Anonymous wrote:Anonymous wrote:The parent who simplifies the explanation of why their child's team isn't winning by explaining, "You guys need to attack the ball more and be more aggressive!"
Imagine that. Attacking *the ball* more.
+1
Anonymous wrote:Anonymous wrote:The parent who simplifies the explanation of why their child's team isn't winning by explaining, "You guys need to attack the ball more and be more aggressive!"
Imagine that. Attacking *the ball* more.
+1
Anonymous wrote:The parent who simplifies the explanation of why their child's team isn't winning by explaining, "You guys need to attack the ball more and be more aggressive!"
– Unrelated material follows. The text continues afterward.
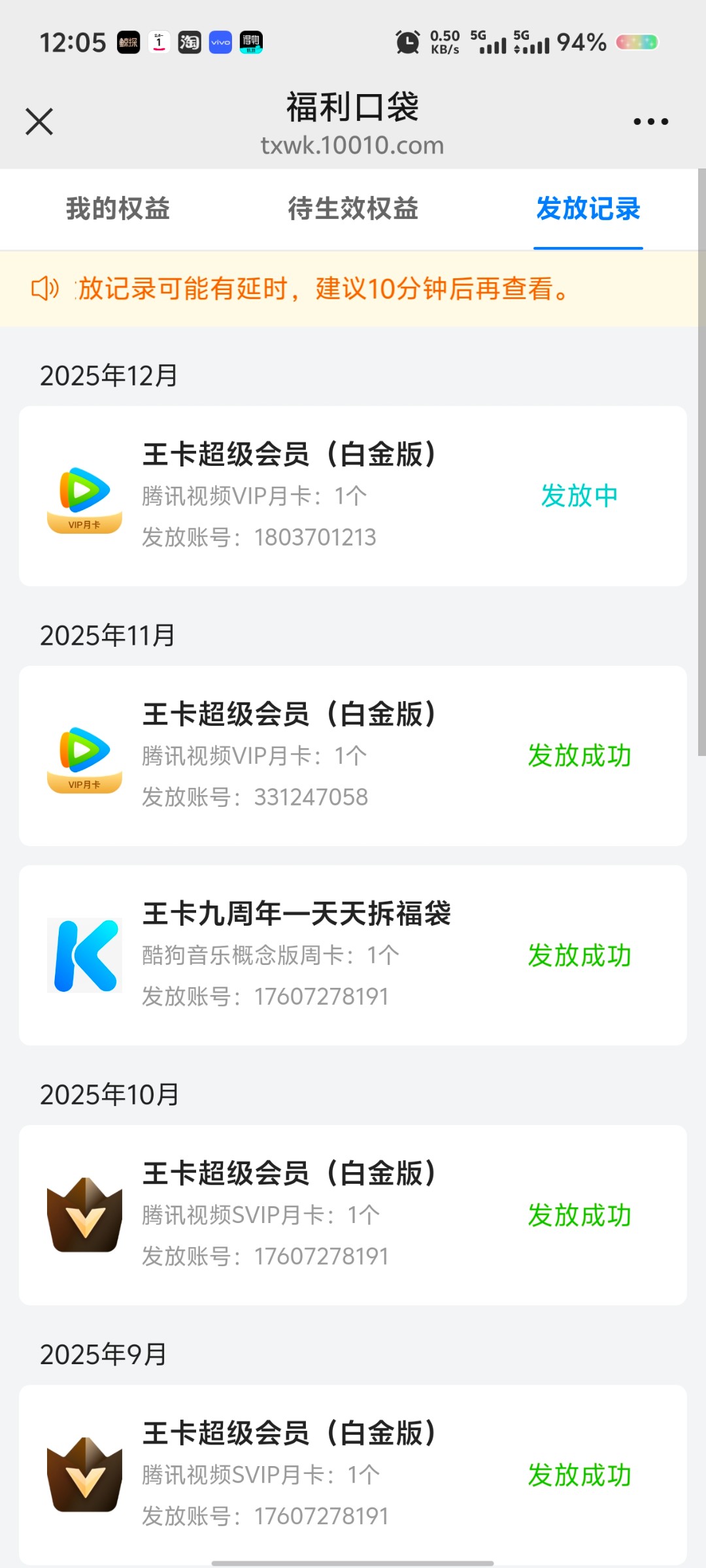Click the speaker icon on the orange notice banner
The image size is (706, 1568).
click(x=44, y=287)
Imagine that. Attacking *the ball* more.
Anonymous wrote:The parent rec coach or volunteer rec coach who has been asked to stand in for the actual coach at a U9 travel game
Anonymous wrote:The mother who is alway sending out an email because her son always loses something "did anyone find a blue soccer ball? , or Jonny left his jacket on the field did anyone pick it up?"
Anonymous wrote:The Grandfather that talks too loudly about everything including how bad the players on his grandchild’s team are, as well as the ref. and the coach. Best thing is, he doesn’t care if people hear him cuz he’s old dammit.
The coaches that think their halftime adjustments in formation “won the game.”
The judgemental parents living in the metro area that have just about everything they’ll ever need, so now spend their waking hours worrying about which soccer teams, clubs, and coaches are the best. Oh ... sorry that’s all of us on this forum, including me.
Anonymous wrote:The sideline coaching in Spanish, mandarin (I think?), head nods, and even sign language.